POSTED: Mar 29, 2013 9:02 PM ET
Potential No. 1 pick Ben McLemore has struggled offensively in the NCAA tournament.
Draft-related notes as the NCAA tournament goes through a blender:
• The draft was already turning into a sinkhole, with few prospects even at the top of the lottery truly exciting front offices, and now there is increasing skepticism about potential No. 1 pick Ben McLemore.
The Kansas freshman -- the Kansas freshman shooting guard -- missed all nine shots in Sunday's victory over North Carolina and scored his only two points on free throws. Bad games can happen, and they can especially happen to players in the tournament for the first time. But this has become all too common.
McLemore in the last four games has scored two, 11, five and 10 points, with the five coming against 11th-ranked Kansas State. He has made eight of 26 shots in that time. When Kansas faced No. 14 Oklahoma State on Feb. 20, the game went double overtime, he played 49 minutes... and scored seven points. The Jayhawks played Iowa State five days later, it went overtime, McLemore logged 38 minutes and managed seven again.
There is extra scrutiny because McLemore is being considered for the first pick. But as Kansas heads into the Sweet 16 tonight against Michigan in Arlington, Tex., an important moment for McLemore anyway because the Wolverines have talented guards, the question is being asked in at least some NBA circles: if this is McLemore versus college defenders, how long will it take him to become a consistent scoring threat in the pros?
• Final tally from Bloomington, Ind.: Cody Zeller, an average of 10.9 rebounds per 40 minutes as a 7-foot power forward/center. Victor Oladipo, 8.9 rebounds per 40 as a 6-5 swingman.
At the start of the Indiana season, Zeller was possible No. 1 pick and Oladipo was late-first. By the end, as of Thursday's loss to Syracuse and its constricting zone, Oladipo has positioned himself to get picked ahead. Oladipo has climbed that much -- he was No. 8 in the mock draft at the start of the tournament, with Zeller at No. 7 -- and may now go before both Zeller and UCLA's Shabazz Muhammad, each past candidates for the top choice.
Zeller, if he comes out, will have the advantage of being a big man in a draft with little in the way of dependable power forwards and centers. And he should be a dependable pick, a prospect who does not project to be a star but also does not bring the risk of a lot of players at any position.
• Ben Howland being fired at UCLA ends a unique relationship with the NBA. Howland produced pros, sometimes stars and sometimes players who led with defense and toughness, the style of play the coach pushed: Russell Westbrook, Kevin Love, Arron Afflalo, Jrue Holiday, Luc Mbah a Moute, Darren Collison. In all, 12 Bruins were drafted from 2004 through 2012, one of the best marks in the country.
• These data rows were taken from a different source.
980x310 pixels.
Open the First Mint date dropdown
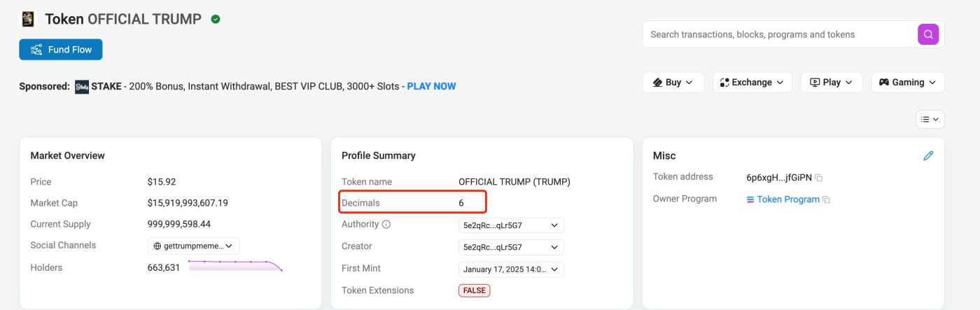point(510,269)
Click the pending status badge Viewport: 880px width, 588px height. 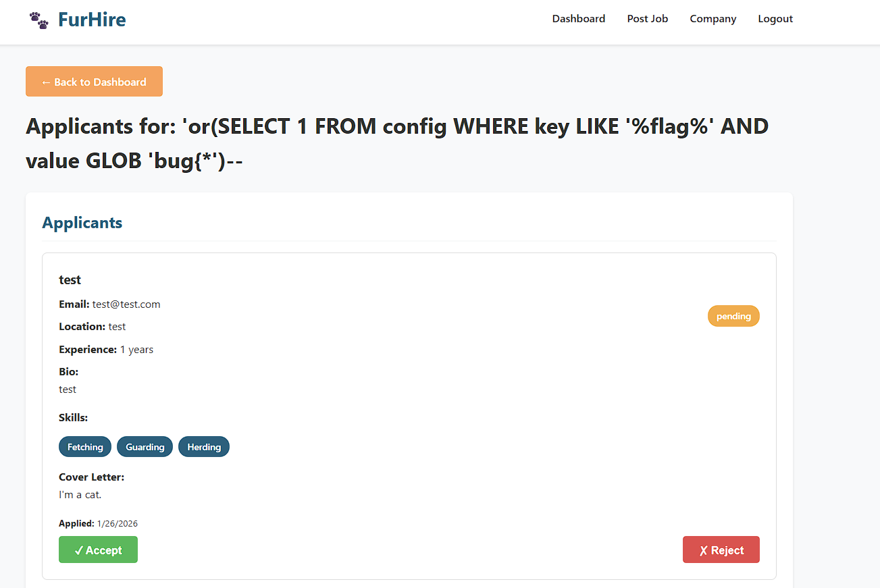733,316
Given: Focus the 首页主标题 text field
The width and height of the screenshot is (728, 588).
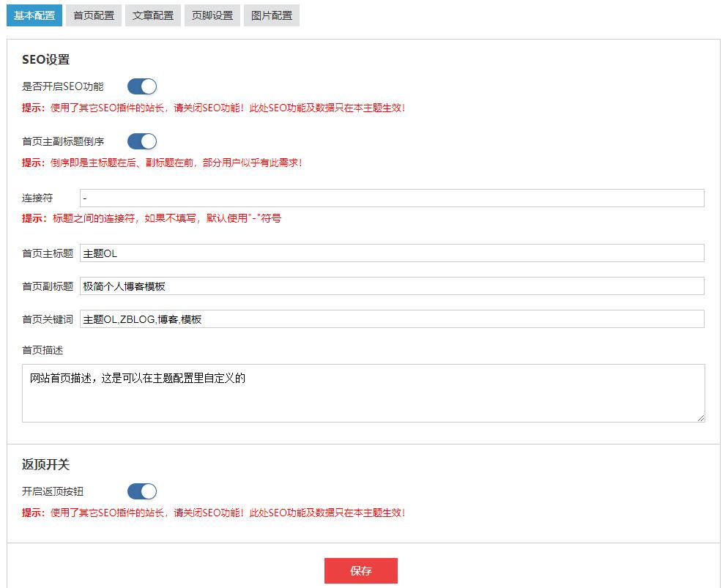Looking at the screenshot, I should tap(392, 253).
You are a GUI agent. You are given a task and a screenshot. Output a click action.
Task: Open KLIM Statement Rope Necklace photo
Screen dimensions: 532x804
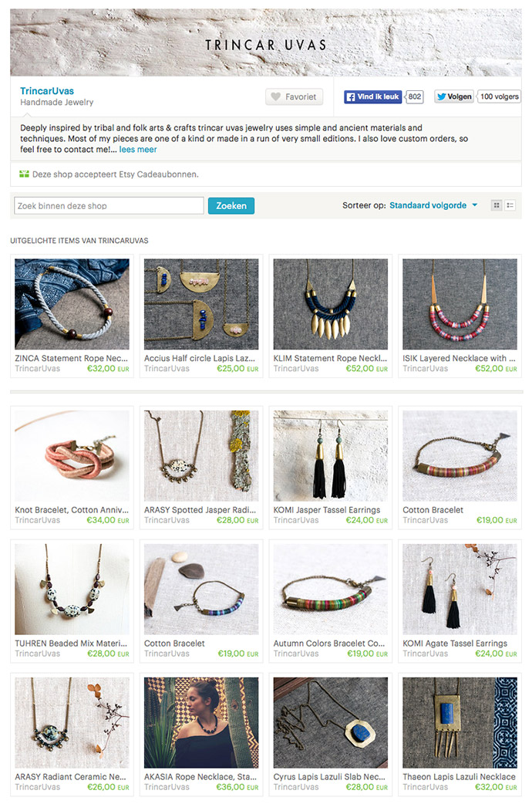(x=331, y=304)
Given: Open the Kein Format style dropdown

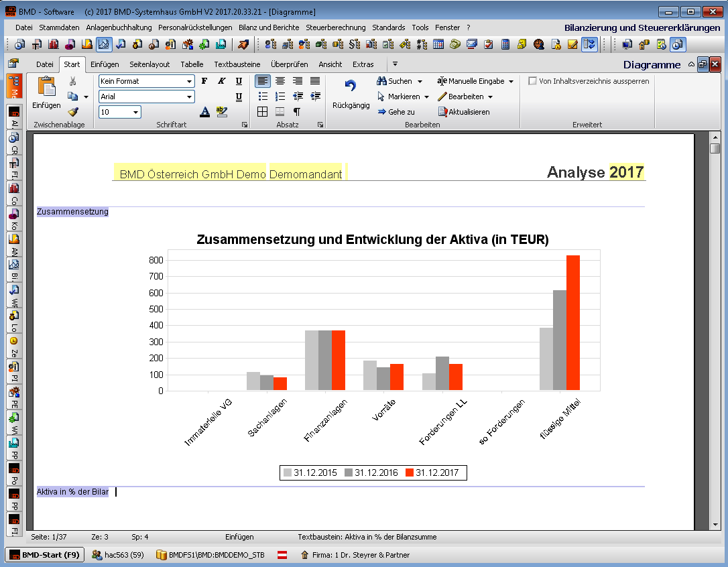Looking at the screenshot, I should [x=190, y=81].
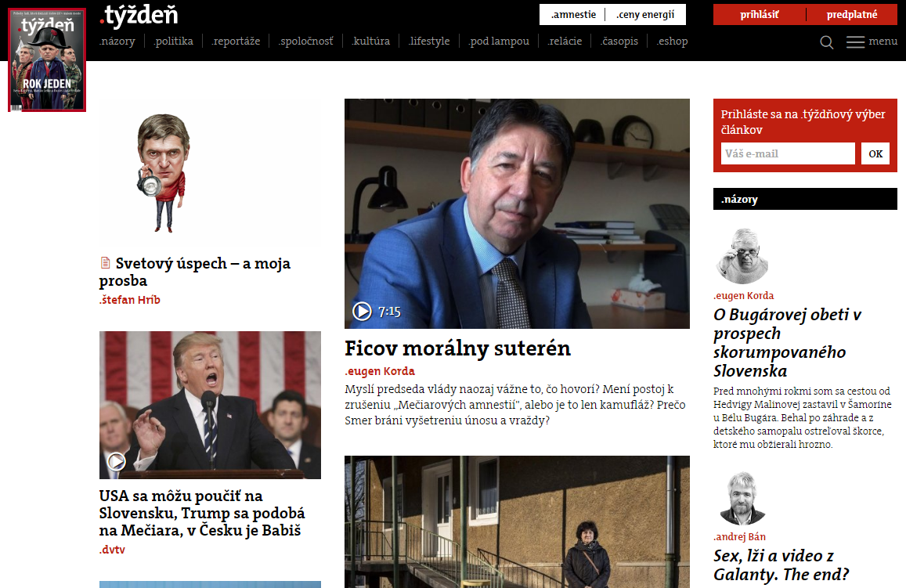906x588 pixels.
Task: Click the prihlásiť login button
Action: point(760,14)
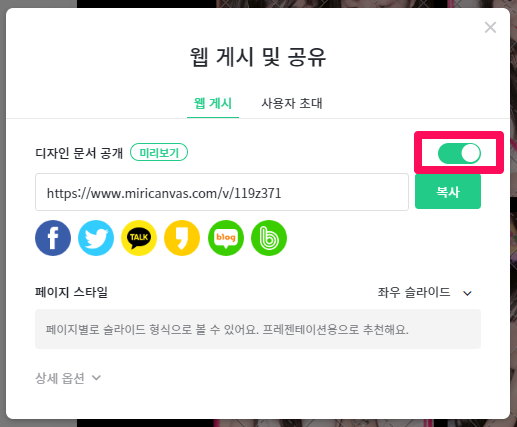Click the chevron beside 좌우 슬라이드
The height and width of the screenshot is (427, 517).
pyautogui.click(x=467, y=293)
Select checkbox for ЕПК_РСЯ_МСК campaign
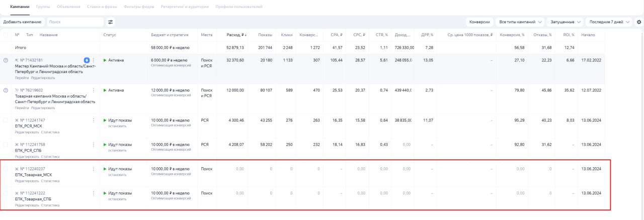The width and height of the screenshot is (644, 220). click(6, 121)
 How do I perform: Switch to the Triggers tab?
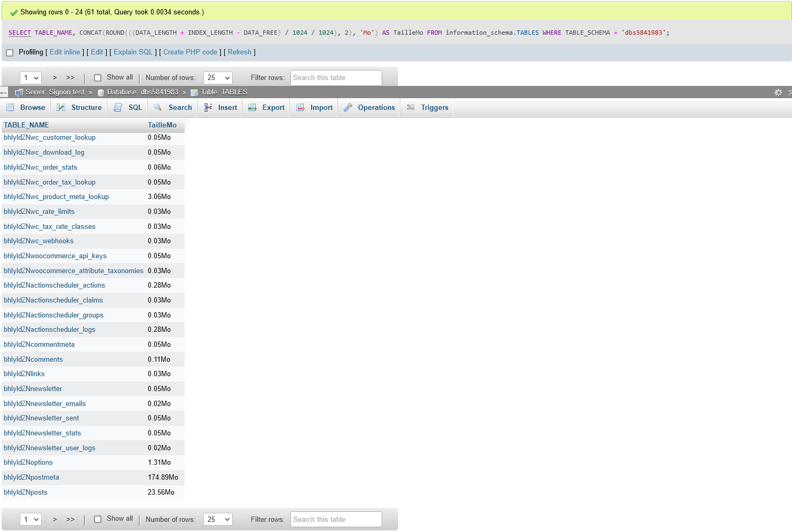click(434, 107)
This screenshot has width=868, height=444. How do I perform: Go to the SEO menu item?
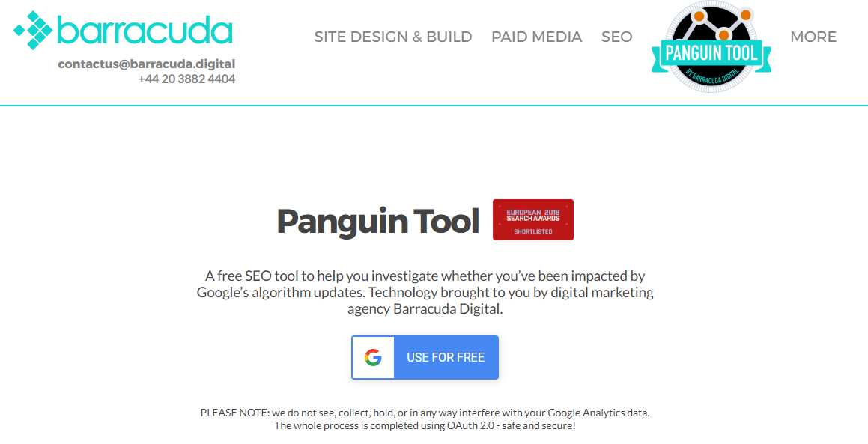click(616, 37)
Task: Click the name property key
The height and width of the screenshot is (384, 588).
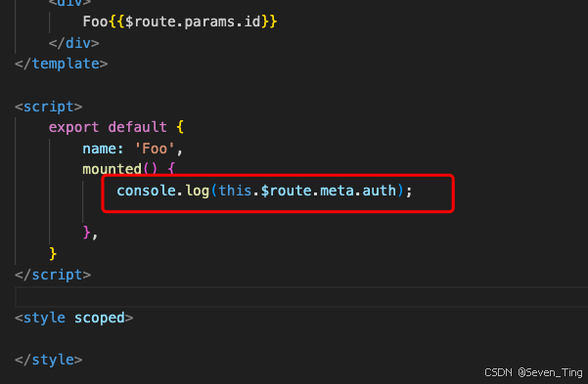Action: pyautogui.click(x=99, y=149)
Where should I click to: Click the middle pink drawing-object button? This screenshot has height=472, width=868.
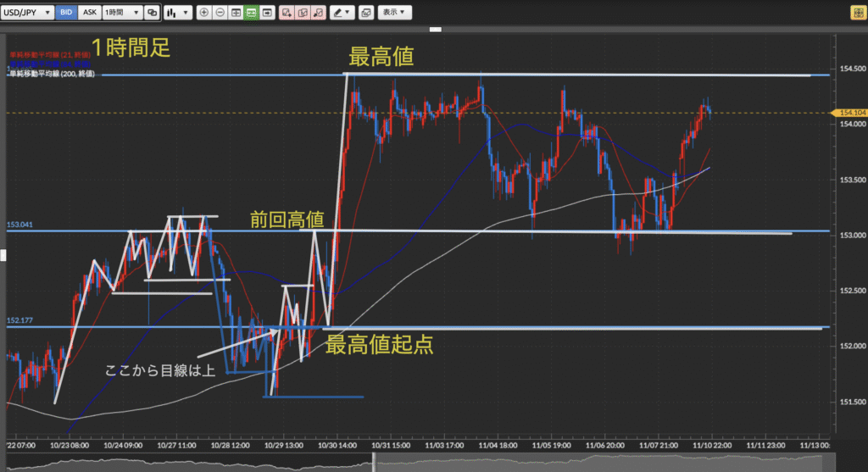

But NBA teams were forever challenged in trying to project what a prospect would be like away from the system that often kept offensive talents in a box. It went beyond estimating what players would do with the eventual added experience, the typical read while scouting most schools.
There was no body of work to judge Westbrook as a point guard and little of the same for Holiday, partly because of their inexperience and partly because of the situation. Westbrook had little chance as a Bruin to show he would one day become a dynamic talent. Love was more obvious, even as a one-and-done, because he had a similar role as would come in the NBA and his game was so advanced as a freshman.
• The tournament has turned a well-deserved spotlight on Louisville guard Russ Smith, and the Cardinals defense under former Knicks and Celtics coach Rick Pitino is great fun to watch, but the read before the important individual and group pre-draft workouts is that Smith is a longshot for the first round. It's a tough road for 6-foot guards who aren't true distributors and don't shoot well.